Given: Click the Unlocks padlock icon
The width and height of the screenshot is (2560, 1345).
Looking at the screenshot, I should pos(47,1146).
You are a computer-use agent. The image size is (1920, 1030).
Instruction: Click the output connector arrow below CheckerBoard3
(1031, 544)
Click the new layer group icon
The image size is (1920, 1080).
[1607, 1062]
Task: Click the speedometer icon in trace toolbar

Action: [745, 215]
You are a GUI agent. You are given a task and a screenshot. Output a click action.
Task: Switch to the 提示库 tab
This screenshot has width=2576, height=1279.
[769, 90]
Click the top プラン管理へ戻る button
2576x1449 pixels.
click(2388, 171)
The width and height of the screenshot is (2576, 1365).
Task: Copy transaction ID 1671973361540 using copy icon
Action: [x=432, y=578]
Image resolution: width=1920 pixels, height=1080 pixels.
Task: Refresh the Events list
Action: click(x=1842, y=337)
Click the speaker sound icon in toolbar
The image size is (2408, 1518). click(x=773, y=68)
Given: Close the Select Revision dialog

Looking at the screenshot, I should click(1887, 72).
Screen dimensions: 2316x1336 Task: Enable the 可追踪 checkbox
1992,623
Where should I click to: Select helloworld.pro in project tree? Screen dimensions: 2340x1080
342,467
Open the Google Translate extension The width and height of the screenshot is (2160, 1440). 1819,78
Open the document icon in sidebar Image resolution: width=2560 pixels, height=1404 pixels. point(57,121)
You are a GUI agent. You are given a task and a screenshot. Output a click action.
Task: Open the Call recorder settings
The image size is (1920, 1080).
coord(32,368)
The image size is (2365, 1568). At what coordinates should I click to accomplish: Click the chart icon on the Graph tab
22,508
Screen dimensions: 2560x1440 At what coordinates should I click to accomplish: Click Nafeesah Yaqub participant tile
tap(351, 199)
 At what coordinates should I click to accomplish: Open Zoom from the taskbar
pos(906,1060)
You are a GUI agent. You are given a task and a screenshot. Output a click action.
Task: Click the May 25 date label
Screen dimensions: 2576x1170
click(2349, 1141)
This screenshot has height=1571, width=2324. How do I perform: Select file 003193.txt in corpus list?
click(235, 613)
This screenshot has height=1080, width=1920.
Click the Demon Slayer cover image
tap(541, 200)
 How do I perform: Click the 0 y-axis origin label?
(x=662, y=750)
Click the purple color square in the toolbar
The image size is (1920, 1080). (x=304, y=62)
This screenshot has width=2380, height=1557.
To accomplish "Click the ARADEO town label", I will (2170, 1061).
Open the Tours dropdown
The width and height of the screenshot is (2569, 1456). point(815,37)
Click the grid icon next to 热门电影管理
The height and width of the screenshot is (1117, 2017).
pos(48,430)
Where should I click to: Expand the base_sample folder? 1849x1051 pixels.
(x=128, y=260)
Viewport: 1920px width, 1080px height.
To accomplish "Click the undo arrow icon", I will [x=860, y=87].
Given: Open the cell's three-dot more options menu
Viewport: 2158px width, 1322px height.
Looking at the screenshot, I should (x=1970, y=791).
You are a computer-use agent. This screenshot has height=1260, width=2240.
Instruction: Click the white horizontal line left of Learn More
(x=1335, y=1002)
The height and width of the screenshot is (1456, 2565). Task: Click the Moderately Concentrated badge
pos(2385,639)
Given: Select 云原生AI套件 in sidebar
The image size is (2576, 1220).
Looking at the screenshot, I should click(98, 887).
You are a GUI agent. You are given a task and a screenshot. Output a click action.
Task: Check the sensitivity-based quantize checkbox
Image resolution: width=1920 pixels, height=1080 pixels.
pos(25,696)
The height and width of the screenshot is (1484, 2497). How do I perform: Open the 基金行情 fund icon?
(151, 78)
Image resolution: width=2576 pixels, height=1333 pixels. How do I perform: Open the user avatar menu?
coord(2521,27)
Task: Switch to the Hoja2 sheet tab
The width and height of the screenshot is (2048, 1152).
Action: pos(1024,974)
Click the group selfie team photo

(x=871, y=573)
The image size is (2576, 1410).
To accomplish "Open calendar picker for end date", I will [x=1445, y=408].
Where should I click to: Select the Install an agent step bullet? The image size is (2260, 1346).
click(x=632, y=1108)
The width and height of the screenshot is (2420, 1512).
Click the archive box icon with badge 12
==*==
▸ Exercise description: Could you copy every record above exactly as written?

▸ Problem solution:
Given: Click the Unlocks padlock icon
The width and height of the screenshot is (2560, 1345).
Looking at the screenshot, I should pos(47,1146).
You are a computer-use agent. The image size is (1920, 1030).
Instruction: Click the output connector arrow below CheckerBoard3
(1031, 544)
Click the new layer group icon
The image size is (1920, 1080).
[1607, 1062]
Task: Click the speedometer icon in trace toolbar

Action: [745, 215]
You are a GUI agent. You are given a task and a screenshot. Output a click action.
Task: Switch to the 提示库 tab
This screenshot has width=2576, height=1279.
[769, 90]
Click the top プラン管理へ戻る button
2576x1449 pixels.
click(2388, 171)
The width and height of the screenshot is (2576, 1365).
Task: Copy transaction ID 1671973361540 using copy icon
Action: [x=432, y=578]
Image resolution: width=1920 pixels, height=1080 pixels.
Task: Refresh the Events list
Action: click(x=1842, y=337)
Click the speaker sound icon in toolbar
The image size is (2408, 1518). click(x=773, y=68)
Given: Close the Select Revision dialog

Looking at the screenshot, I should click(1887, 72).
Screen dimensions: 2316x1336 Task: Enable the 可追踪 checkbox
1992,623
Where should I click to: Select helloworld.pro in project tree? Screen dimensions: 2340x1080
342,467
Open the Google Translate extension The width and height of the screenshot is (2160, 1440). 1819,78
Open the document icon in sidebar Image resolution: width=2560 pixels, height=1404 pixels. point(57,121)
You are a GUI agent. You are given a task and a screenshot. Output a click action.
Task: Open the Call recorder settings
The image size is (1920, 1080).
coord(32,368)
The image size is (2365, 1568). At what coordinates should I click to accomplish: Click the chart icon on the Graph tab
22,508
Screen dimensions: 2560x1440 At what coordinates should I click to accomplish: Click Nafeesah Yaqub participant tile
tap(351, 199)
 At what coordinates should I click to accomplish: Open Zoom from the taskbar
pos(906,1060)
You are a GUI agent. You are given a task and a screenshot. Output a click action.
Task: Click the May 25 date label
Screen dimensions: 2576x1170
click(2349, 1141)
This screenshot has height=1571, width=2324. How do I perform: Select file 003193.txt in corpus list?
click(235, 613)
This screenshot has height=1080, width=1920.
Click the Demon Slayer cover image
tap(541, 200)
 How do I perform: Click the 0 y-axis origin label?
(x=662, y=750)
Click the purple color square in the toolbar
The image size is (1920, 1080). (x=304, y=62)
This screenshot has width=2380, height=1557.
To accomplish "Click the ARADEO town label", I will (2170, 1061).
Open the Tours dropdown
The width and height of the screenshot is (2569, 1456). point(815,37)
Click the grid icon next to 热门电影管理
The height and width of the screenshot is (1117, 2017).
pos(48,430)
Where should I click to: Expand the base_sample folder? 1849x1051 pixels.
(x=128, y=260)
Viewport: 1920px width, 1080px height.
To accomplish "Click the undo arrow icon", I will [x=860, y=87].
Given: Open the cell's three-dot more options menu
Viewport: 2158px width, 1322px height.
Looking at the screenshot, I should (x=1970, y=791).
You are a computer-use agent. This screenshot has height=1260, width=2240.
Instruction: Click the white horizontal line left of Learn More
(x=1335, y=1002)
The height and width of the screenshot is (1456, 2565). Task: Click the Moderately Concentrated badge
pos(2385,639)
Given: Select 云原生AI套件 in sidebar
The image size is (2576, 1220).
Looking at the screenshot, I should click(98, 887).
You are a GUI agent. You are given a task and a screenshot. Output a click action.
Task: Check the sensitivity-based quantize checkbox
Image resolution: width=1920 pixels, height=1080 pixels.
pos(25,696)
The height and width of the screenshot is (1484, 2497). How do I perform: Open the 基金行情 fund icon?
(151, 78)
Image resolution: width=2576 pixels, height=1333 pixels. How do I perform: Open the user avatar menu?
coord(2521,27)
Task: Switch to the Hoja2 sheet tab
The width and height of the screenshot is (2048, 1152).
Action: pos(1024,974)
Click the group selfie team photo

(x=871, y=573)
The image size is (2576, 1410).
To accomplish "Open calendar picker for end date", I will [x=1445, y=408].
Where should I click to: Select the Install an agent step bullet? The image size is (2260, 1346).
click(x=632, y=1108)
The width and height of the screenshot is (2420, 1512).
Click the archive box icon with badge 12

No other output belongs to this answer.